保険契約は個人でする場合と会社などが団体で(または代行で)する場合があります。どちらの場合も、まず保険会社に保険契約書の内容を確認します。個人加入の場合は、残された契約書や領収書、遺産分割などの調停手続きで相続税の申告書写しの提出を求めるなどして保険の内容を確認します。また、会社の団体保険であれば、会社に問い合わせます。
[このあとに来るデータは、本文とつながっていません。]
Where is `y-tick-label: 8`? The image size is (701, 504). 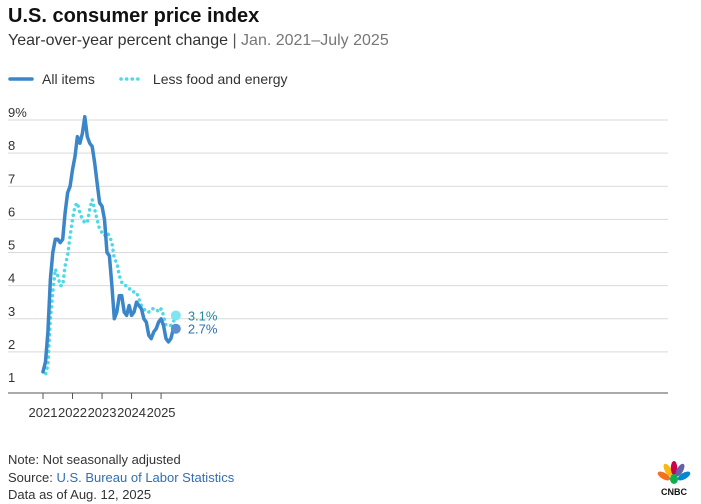
y-tick-label: 8 is located at coordinates (12, 146).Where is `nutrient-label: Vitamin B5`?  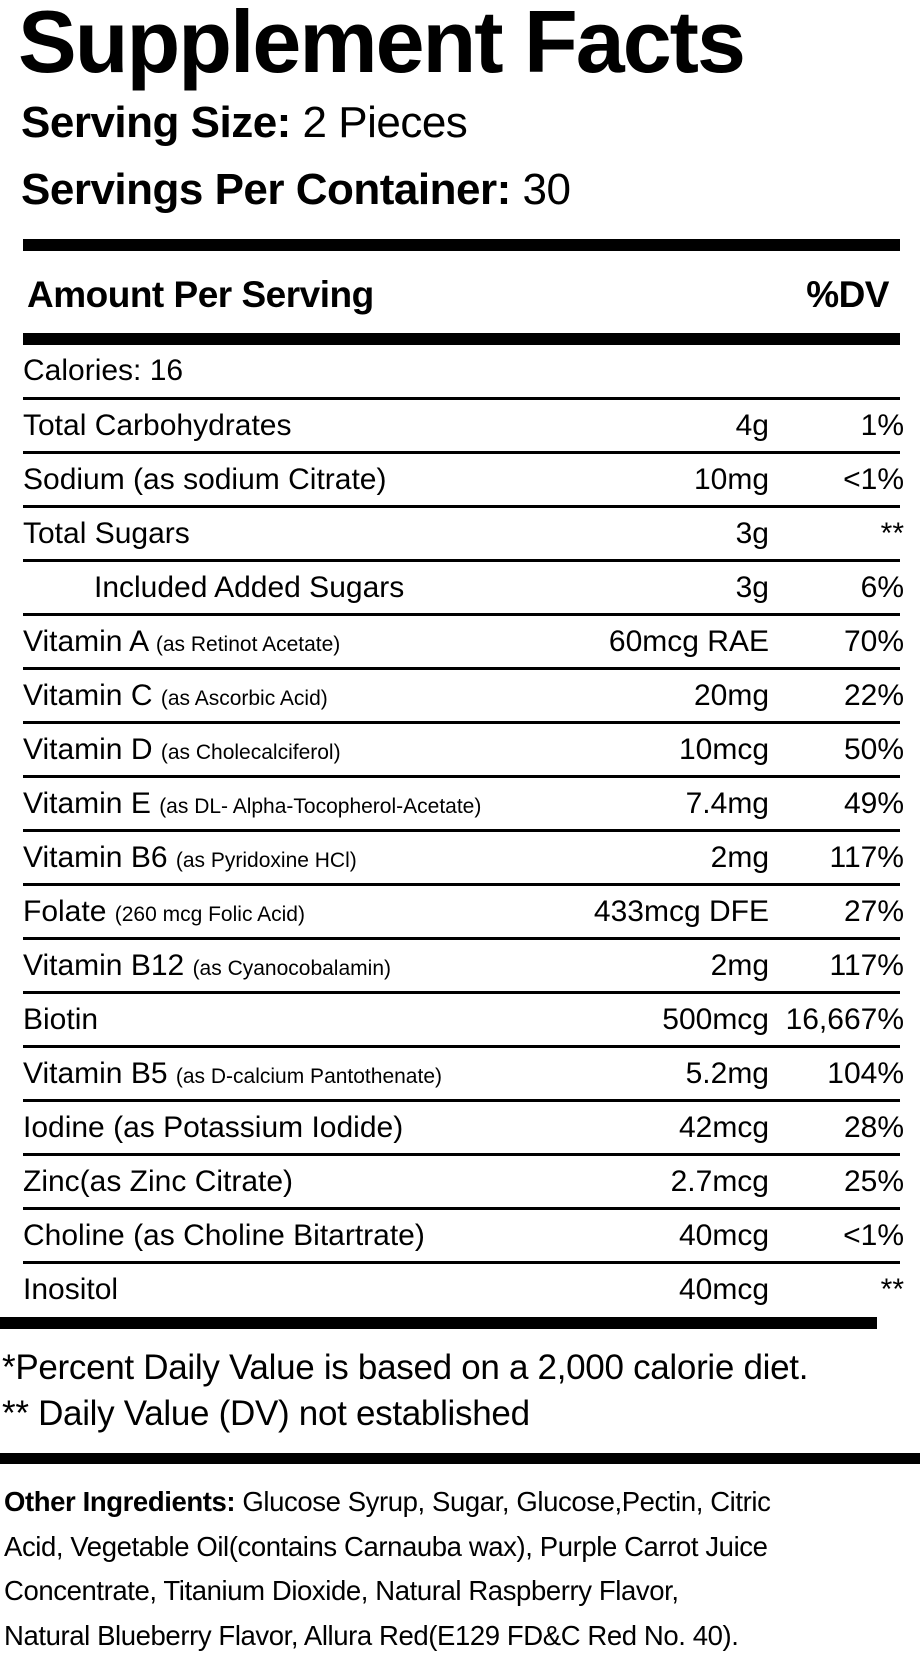 nutrient-label: Vitamin B5 is located at coordinates (96, 1074).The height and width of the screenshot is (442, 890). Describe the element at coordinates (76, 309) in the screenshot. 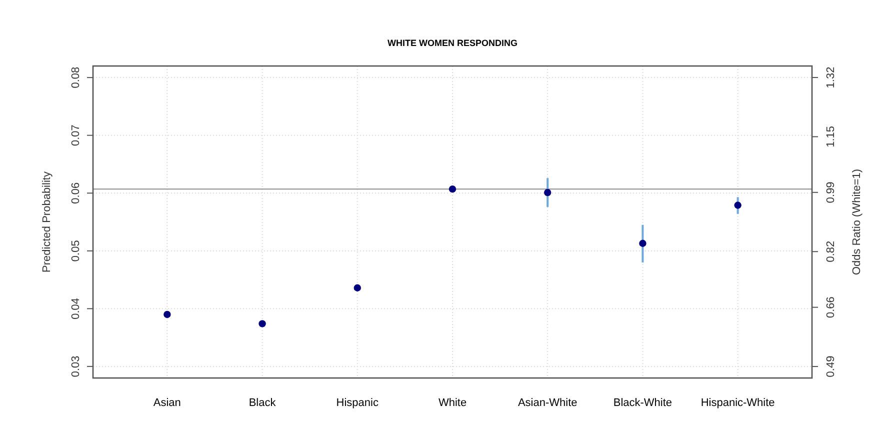

I see `y-tick-label: 0.04` at that location.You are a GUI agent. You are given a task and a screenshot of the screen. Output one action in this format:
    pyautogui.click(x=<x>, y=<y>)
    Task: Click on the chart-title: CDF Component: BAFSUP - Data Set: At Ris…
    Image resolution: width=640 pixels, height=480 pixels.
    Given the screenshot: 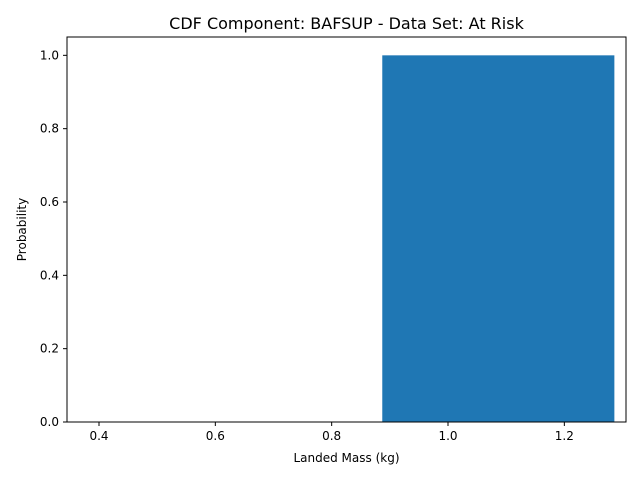 What is the action you would take?
    pyautogui.click(x=346, y=24)
    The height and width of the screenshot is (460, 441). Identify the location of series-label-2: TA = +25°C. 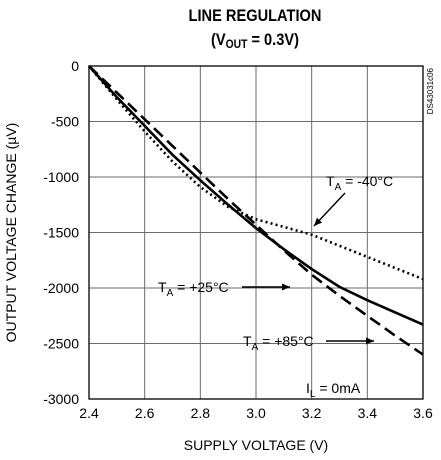
(194, 289). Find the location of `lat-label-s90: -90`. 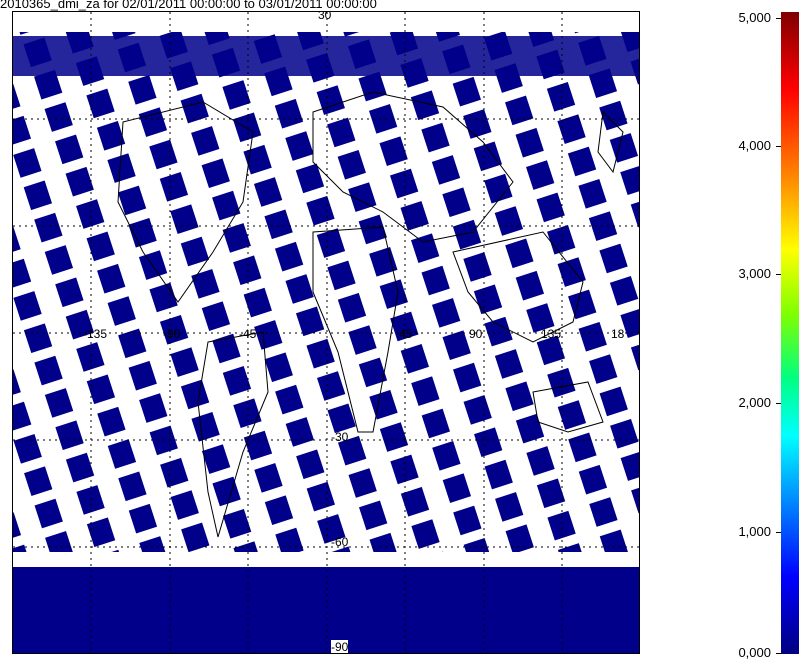

lat-label-s90: -90 is located at coordinates (340, 647).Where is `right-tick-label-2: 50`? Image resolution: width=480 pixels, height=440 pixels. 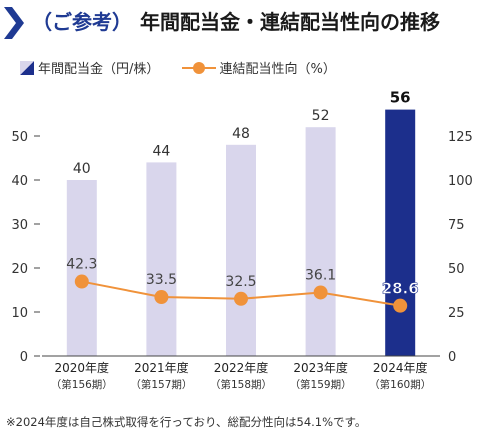 right-tick-label-2: 50 is located at coordinates (456, 270).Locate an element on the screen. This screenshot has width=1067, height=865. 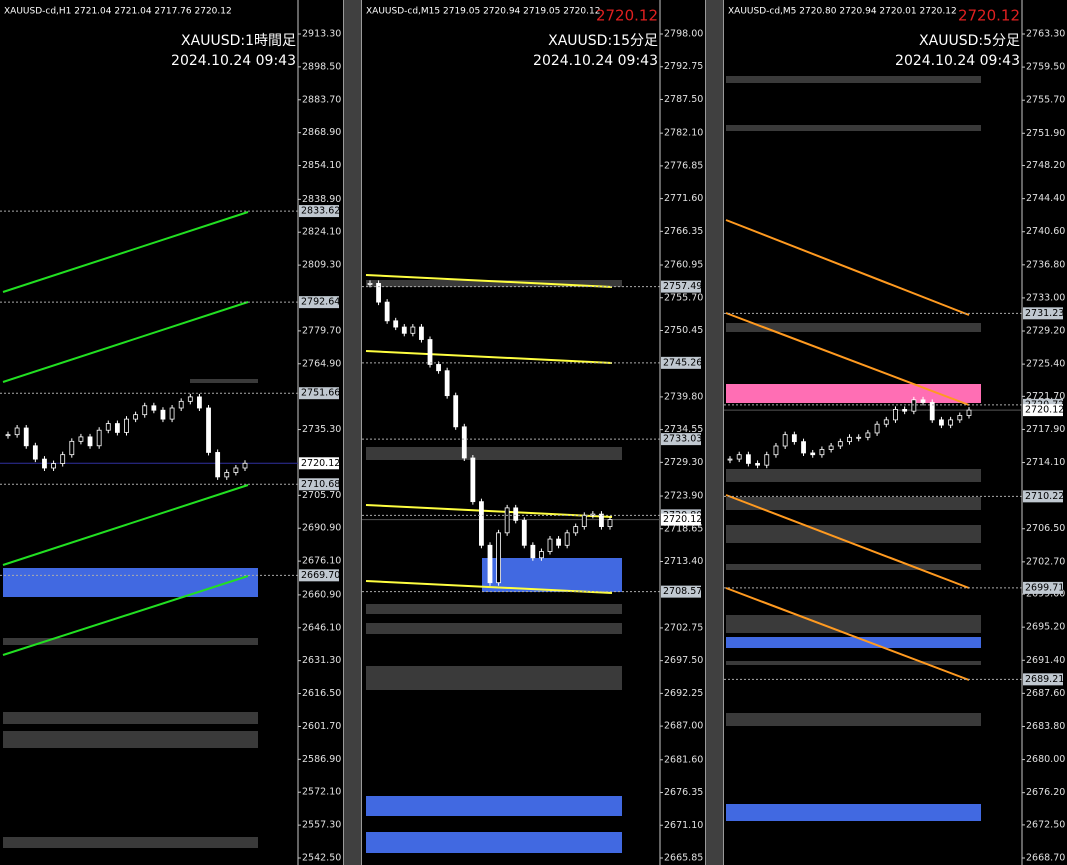
tick-label: 2798.00 is located at coordinates (684, 34).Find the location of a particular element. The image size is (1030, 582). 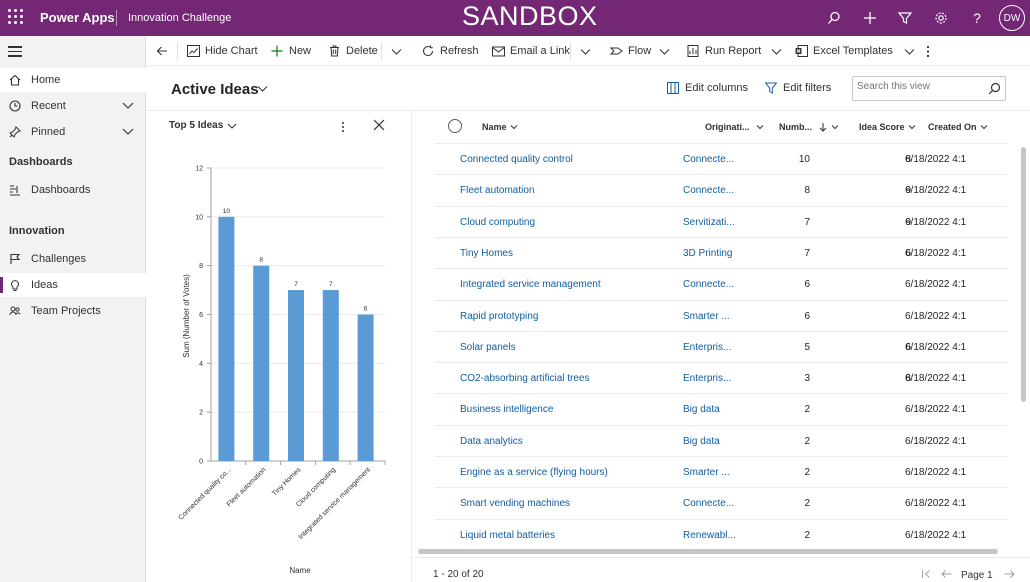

次に保険金受取人は、保険金の支払いの請求をすることになります。受取人は保険契約で定まり、保険契約書に記入されています。 なお、会社の団体保険であれば、社員に権利があるかどうかという問題が出てきます。保険金受取人の相続については、以下の問題があります。

① 保険金受取人が被相続人本人である場合

保険金は分割できる債権ですから、各相続人は相続分に応じて保険金を請求できます。ただし、保険金は他の遺産とセットで遺産分割の対象となることが多く、保険会社は相続人全員による請求か同意書つきの請求を求めることがあります。また、遺言により保険金請求権を取得した相続人や受遺者は、遺言書を示してその写しを提出します。遺産分割や遺言書について争いがあったときは、審判書や判決書が必要になります。

② 保険金受取人が被相続人以外の場合

この場合、保険金受取人は最初から権判者ですから、遺産分割に関係なく自由に請求できます。請求の際に、印鑑証明書を提出し、場合によっては、住民票や死亡診断書なども提出します。

保険金の請求手続き

実際に保険金を請求するには、その保険事故の発生の立証が前提となります。保険会社は、戸籍謄本、死亡診断書や死体検案書の提出を求めます。保険会社がそれらを確認できないときには、他の資科から判断して決定します。保険金受取人がその決定に不服であれば、訴訟を起こして裁判所に判断してもらいます。

その他の保険事故についても、医師に保険会社所定の診断書を書いてもらって立証することになります。同じ死亡であっても、特定の病気であることなどが証明できないと保険金を請求できないのです。また、交通事故での死亡は、死亡診断書・死体検案書、事故証明書が必要で、損害額の算定が必要になります。